### PASSAGE
Identification of virus mutants currently requires sequencing part or all of the genome to determine the nature of the mutation. However, localizing the mutation prior to sequencing may be possible if the virus is well characterized biologically as well as structurally. For example, if a new disease phenotype is characterized by altered interactions of the virus with cell receptors, it is likely that a structural protein has been mutated. Thus, if the function of the viral proteins is known, a mutation can be narrowed to a particular protein or proteins.

### ENTRIES SHOWN

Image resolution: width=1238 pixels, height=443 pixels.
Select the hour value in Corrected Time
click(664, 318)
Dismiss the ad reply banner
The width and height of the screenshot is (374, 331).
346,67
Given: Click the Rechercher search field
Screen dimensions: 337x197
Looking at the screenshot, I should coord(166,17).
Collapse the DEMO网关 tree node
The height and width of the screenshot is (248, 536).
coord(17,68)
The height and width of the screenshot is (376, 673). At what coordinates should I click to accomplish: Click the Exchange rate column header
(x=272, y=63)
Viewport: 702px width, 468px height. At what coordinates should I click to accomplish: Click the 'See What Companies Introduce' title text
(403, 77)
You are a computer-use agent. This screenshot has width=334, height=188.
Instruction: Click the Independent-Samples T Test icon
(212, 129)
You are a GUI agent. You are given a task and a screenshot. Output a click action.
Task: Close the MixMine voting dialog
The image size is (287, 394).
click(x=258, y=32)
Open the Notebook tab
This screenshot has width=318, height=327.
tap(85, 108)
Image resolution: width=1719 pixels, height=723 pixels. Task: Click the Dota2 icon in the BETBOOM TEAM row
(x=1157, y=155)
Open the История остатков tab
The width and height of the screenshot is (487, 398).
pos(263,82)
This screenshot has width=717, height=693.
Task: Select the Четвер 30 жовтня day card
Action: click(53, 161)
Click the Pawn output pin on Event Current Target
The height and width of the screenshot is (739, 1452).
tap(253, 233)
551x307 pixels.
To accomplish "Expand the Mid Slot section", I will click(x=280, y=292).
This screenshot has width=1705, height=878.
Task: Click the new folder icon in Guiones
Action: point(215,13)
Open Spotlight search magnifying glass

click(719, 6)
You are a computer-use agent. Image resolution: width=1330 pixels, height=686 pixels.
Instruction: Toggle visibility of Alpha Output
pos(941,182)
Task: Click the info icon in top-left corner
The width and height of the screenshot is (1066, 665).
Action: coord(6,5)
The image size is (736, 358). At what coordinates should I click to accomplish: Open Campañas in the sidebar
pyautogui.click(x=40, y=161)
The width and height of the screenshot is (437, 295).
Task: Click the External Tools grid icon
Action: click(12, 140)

### WHAT IS REQUIRED
Extend the passage on identifying virus mutants by writing what follows its last sentence.

### EXERCISE OUTPUT
Automated DNA sequencing is a well established method for identifying mutant proteins and is used to pinpoint specific regions that undergo mutation. In fact, high-throughput DNA sequencing often allows for expeditious identification of viral mutants and offers complete and unambiguous sequence information. However, some disadvantages of this approach include technical limitations in sequencing viral RNAs and the inability to map post-translational modifications. A complementary approach to nucleic acid sequencing of viral mutants is protein mass mapping using matrix-assisted laser desorption/ionization (MALDI) and/or electrospray ionization (ESI) mass spectrometry (1). The development of these two techniques has revolutionized the mass analysis of small and large, thermally labile biomolecules. Indeed, mass spectrometry has recently been used to characterize capsid proteins and post-translational modifications (2) and, in combination with protein digestions, has been used to investigate capsid mobility (3, 4).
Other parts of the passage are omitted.